The unknown cardiac dysfunction underlying SIC, combined with the complexities of the cardiovascular system, has resulted in the absence of standardized diagnostic criteria in clinical practice (55,56). PLN is specifically expressed in myocardial tissues and has a small molecular weight of 6 kDa in its monomeric form and 25 kDa in its pentameric form (57). This molecular weight is much lower than that of CK at 86 kDa or cTnI at 37 kDa, making PLN more readily released into the bloodstream during myocardial injury and demonstrating superior sensitivity as a biomarker in serum. The area under the ROC curve was 0.9503 for PLN, with a 95% confidence interval of 0.9014-0.9993, indicating that PLN has excellent diagnostic performance for SIC. Furthermore, serum PLN levels were revealed to be correlated with markers of liver and kidney injury, as well as inflammatory indicators. Therefore, it may be concluded that PLN holds clinical value in pediatric patients to a certain extent.

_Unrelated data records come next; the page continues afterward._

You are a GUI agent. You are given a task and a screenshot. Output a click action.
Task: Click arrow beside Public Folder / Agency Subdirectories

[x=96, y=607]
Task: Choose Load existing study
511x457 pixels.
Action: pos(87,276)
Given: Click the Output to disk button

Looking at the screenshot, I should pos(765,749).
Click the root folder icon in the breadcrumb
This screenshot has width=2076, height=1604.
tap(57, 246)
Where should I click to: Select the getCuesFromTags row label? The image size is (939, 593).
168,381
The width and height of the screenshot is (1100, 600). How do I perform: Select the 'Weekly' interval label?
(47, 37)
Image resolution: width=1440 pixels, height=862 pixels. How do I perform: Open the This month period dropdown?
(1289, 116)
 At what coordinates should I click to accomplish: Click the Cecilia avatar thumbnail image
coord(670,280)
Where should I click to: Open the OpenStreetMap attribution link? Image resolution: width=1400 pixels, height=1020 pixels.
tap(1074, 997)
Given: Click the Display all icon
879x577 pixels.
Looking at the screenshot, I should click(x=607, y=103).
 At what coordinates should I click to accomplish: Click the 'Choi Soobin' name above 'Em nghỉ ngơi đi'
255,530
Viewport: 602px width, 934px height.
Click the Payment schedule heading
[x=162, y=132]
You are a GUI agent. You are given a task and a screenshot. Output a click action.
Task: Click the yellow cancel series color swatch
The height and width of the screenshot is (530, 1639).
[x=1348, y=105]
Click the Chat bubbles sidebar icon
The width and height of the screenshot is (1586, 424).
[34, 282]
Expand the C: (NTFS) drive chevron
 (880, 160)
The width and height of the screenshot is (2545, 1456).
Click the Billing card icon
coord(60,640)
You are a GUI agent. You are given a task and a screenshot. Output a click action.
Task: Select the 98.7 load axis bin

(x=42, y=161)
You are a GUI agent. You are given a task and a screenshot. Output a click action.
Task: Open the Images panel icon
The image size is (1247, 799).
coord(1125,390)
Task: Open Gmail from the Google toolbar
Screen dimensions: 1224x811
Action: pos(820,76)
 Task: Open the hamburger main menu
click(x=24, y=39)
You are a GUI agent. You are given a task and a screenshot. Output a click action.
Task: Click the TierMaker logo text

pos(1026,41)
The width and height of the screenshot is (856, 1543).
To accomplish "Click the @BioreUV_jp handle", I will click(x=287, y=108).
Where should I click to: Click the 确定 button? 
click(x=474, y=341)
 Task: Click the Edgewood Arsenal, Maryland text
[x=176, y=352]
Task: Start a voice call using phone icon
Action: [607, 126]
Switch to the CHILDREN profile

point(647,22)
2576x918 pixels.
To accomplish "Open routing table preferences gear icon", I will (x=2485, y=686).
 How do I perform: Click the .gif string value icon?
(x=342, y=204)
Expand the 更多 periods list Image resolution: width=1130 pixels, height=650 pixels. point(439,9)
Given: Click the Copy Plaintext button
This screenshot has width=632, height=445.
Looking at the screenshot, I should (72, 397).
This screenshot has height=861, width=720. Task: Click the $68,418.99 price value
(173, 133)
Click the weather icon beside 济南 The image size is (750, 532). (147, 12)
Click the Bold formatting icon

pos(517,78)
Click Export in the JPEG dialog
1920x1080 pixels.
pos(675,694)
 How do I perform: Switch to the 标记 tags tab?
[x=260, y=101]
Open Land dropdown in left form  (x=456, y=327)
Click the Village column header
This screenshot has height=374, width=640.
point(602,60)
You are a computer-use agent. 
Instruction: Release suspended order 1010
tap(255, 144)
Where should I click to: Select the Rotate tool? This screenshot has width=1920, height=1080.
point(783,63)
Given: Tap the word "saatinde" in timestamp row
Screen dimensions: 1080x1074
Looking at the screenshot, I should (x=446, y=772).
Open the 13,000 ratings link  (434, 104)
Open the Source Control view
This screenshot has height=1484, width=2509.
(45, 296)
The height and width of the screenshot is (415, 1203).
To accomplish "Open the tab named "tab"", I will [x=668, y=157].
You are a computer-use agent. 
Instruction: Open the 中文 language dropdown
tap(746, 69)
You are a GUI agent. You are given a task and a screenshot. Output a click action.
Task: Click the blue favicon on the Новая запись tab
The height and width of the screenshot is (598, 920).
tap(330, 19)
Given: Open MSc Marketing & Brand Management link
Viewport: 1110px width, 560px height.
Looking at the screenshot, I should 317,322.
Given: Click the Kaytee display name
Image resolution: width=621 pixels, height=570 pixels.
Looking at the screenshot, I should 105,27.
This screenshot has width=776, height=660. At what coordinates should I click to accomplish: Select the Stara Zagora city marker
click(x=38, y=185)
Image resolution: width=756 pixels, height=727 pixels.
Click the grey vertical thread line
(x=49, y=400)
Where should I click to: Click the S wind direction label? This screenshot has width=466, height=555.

In summary, the present study identified abnormally decreased T3 and elevated PLN concentrations, with these concentrations showing a negative correlation in a mouse disease model. Moreover, elevated PLN levels were associated with impaired intracellular calcium recycling, leading to increased intracellular oxidative stress levels and subsequent cardiomyocyte injury. Exogenous supplementation with T3 reversed calcium overload and oxidative stress by inhibiting PLN and its downstream calcium regulatory factors, thereby reducing myocardial injury. The present study also revealed that T3 treatment suppressed the expression and activity of JNK and c-Jun, indicating that T3 may regulate PLN to mitigate myocardial injury through the JNK/c-Jun signaling pathway.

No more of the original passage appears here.